It’s easy to loathe the TSA. They slow down our travel. They cost us money. They scan past the privacy of our clothing. And their screeners tend to have the same perpetually aggravated disposition of the average DMV employee. (Not to mention, their very presence seems to overshadow the multitude of other, simpler destructive options for your average terrorist.)
Any loathing you may have will only be fueled when you look through this infographic. The numbers are infuriating if you trust them all. 70% of weapons make it past TSA screeners? It costs us $6 million to find each gun? We spend more than double on the TSA than we do clean energy?
And don’t even look at the salaries they’re making.
But, in the interest of fairness, we do know that infographics can bend information in interesting ways. And the constructs of this one are remarkably easy to spot. Namely, it lacks context.
Where, for instance, is the listing of what another targeted plane crash would cost Americans? If it costs us $6 million to catch one gun, that seems outrageous. But imagine the flipside. If we keep in mind that the Twin Towers cost about $1 billion apiece to build, and the cleanup and rebuilding after 9/11 cost quite a bit on top of that, then the price of spotting that one devastating weapon, and indeed, the entire $7 billion TSA budget, appears to be supported by some semblance of reason--especially if you start considering the greater costs of human life.

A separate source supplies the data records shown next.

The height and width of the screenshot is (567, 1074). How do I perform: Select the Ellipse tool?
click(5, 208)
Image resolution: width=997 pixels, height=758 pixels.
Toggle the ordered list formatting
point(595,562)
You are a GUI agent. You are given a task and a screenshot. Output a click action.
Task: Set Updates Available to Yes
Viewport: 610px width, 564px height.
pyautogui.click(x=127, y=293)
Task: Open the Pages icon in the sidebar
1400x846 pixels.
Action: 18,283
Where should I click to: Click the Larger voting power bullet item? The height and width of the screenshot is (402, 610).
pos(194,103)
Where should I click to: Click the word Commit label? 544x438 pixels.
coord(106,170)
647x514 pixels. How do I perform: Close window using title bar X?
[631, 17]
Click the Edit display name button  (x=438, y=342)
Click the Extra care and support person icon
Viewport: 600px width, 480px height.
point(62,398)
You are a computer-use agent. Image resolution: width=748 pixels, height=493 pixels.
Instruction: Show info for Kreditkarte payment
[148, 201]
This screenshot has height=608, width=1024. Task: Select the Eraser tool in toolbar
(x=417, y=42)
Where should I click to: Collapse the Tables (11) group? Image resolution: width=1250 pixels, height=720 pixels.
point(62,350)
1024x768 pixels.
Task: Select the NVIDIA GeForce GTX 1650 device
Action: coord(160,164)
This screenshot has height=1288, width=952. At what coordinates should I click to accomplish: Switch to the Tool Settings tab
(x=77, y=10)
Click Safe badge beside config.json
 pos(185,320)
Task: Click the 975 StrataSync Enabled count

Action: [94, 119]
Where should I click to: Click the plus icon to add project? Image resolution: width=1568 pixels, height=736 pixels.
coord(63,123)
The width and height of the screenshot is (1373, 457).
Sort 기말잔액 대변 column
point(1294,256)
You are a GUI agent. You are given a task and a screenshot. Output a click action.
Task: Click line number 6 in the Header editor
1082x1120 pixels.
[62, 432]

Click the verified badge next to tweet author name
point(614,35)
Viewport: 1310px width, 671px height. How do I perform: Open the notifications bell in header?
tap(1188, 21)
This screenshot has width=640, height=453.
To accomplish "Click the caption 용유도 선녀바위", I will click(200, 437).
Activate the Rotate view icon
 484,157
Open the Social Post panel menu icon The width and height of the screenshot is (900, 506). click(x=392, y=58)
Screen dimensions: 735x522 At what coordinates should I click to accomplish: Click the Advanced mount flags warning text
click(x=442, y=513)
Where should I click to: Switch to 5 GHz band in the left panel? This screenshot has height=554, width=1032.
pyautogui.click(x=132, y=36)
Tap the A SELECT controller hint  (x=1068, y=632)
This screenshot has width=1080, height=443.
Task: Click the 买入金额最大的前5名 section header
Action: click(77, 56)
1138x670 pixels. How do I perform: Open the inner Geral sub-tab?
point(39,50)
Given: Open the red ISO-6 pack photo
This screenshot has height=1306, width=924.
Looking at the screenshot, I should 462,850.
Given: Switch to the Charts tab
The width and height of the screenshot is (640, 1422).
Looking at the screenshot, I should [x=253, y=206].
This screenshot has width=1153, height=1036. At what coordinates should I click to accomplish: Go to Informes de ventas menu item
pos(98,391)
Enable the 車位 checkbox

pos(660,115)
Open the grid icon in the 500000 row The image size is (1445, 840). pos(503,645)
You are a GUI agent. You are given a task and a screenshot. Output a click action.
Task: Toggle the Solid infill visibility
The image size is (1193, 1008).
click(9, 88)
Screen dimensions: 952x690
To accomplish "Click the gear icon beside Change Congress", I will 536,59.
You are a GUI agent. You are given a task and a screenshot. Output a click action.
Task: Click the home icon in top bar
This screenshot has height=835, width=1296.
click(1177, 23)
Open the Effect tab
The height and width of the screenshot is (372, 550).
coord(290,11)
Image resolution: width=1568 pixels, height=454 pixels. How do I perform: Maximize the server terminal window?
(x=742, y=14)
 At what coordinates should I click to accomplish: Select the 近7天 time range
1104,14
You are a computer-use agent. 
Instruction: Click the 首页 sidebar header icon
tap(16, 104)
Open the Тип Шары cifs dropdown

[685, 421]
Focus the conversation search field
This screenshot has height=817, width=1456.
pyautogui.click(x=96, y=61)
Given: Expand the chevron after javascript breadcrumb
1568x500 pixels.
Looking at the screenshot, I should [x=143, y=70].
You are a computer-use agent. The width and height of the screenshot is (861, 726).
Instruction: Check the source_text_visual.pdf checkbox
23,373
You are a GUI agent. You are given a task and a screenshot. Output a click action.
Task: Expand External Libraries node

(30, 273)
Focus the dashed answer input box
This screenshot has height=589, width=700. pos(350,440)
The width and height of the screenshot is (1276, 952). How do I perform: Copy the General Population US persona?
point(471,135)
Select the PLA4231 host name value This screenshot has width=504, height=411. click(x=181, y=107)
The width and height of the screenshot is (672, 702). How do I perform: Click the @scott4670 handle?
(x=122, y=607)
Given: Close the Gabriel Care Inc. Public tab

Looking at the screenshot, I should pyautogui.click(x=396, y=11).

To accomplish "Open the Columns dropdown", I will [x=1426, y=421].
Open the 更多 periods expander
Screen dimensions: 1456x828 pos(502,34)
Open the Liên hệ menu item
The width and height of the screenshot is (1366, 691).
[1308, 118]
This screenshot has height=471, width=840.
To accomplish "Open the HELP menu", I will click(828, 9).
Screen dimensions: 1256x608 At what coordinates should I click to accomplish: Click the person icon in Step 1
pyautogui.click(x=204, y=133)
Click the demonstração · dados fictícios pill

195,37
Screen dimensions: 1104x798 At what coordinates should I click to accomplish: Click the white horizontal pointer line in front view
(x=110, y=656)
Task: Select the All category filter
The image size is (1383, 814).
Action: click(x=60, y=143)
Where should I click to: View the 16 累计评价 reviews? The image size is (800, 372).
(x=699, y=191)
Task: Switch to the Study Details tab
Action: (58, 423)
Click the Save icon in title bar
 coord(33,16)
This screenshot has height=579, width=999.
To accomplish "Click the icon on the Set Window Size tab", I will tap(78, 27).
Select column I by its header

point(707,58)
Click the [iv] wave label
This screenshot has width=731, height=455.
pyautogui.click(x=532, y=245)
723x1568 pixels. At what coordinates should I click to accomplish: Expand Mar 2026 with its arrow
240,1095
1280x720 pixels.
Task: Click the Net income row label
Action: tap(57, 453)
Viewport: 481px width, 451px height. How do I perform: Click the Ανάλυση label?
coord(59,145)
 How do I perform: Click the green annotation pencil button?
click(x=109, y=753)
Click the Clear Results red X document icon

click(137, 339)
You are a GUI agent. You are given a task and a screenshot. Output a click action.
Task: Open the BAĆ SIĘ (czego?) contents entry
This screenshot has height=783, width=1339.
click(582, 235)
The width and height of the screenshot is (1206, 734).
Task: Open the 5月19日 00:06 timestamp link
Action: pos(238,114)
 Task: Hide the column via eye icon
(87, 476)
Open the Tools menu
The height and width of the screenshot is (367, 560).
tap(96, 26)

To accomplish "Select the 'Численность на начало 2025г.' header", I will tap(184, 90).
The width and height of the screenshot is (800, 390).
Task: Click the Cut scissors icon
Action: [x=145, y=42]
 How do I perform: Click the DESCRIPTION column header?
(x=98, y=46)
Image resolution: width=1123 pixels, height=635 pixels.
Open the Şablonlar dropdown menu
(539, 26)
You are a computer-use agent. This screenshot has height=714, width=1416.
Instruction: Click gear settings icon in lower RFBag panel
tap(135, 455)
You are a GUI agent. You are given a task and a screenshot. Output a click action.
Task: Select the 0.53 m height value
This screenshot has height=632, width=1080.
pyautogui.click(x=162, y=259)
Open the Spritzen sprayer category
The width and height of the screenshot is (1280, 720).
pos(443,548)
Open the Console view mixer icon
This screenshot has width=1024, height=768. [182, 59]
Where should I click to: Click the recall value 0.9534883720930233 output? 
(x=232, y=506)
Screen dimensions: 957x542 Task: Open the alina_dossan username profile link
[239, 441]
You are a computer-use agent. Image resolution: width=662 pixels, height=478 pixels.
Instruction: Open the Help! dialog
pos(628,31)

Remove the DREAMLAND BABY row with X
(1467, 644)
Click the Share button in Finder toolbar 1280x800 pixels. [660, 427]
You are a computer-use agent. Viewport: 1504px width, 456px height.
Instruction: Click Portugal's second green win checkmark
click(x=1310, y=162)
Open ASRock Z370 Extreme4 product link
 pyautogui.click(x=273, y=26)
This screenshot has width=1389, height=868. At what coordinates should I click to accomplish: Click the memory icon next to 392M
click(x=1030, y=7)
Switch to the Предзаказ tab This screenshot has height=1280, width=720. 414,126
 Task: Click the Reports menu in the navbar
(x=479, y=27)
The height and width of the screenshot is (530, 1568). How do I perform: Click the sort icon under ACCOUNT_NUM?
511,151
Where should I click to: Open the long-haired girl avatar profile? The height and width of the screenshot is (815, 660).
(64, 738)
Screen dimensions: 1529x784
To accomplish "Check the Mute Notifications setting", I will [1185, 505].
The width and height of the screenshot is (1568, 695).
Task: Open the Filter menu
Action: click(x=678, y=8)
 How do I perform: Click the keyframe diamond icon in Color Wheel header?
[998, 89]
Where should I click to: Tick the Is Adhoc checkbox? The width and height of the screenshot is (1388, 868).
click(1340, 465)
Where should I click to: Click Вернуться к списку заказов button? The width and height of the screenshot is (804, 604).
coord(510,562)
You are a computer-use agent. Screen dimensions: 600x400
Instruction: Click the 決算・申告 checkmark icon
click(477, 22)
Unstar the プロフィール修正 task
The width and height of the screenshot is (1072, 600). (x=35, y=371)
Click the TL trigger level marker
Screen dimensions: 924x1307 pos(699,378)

There’s a greater story here, even in the cold, hard numbers sense, that’s not being told. It’s upsetting at a gut level to see what the TSA is costing us, in our taxes, our time and, maybe most importantly, our personal space. But to consider this infographic informing, it really needs proper context: what the price would be if, even once, history repeated itself?
Then again, you can also ask the question of whether the TSA is actually well-placed to prevent terrorism. As many people have pointed out, if the TSA is even put in the position of catching a terrorist, then scores and scores of people from the FBI to the local police have failed their jobs. So does the TSA make us safer? Maybe not, but it’s clearly a political necessity: As much as people complain about pat downs and body scans, imagine how much they’d complain if anything--anything--ever happened again. That’s a risk that no politician is willing to take--which might be the truest rationale behind the TSA.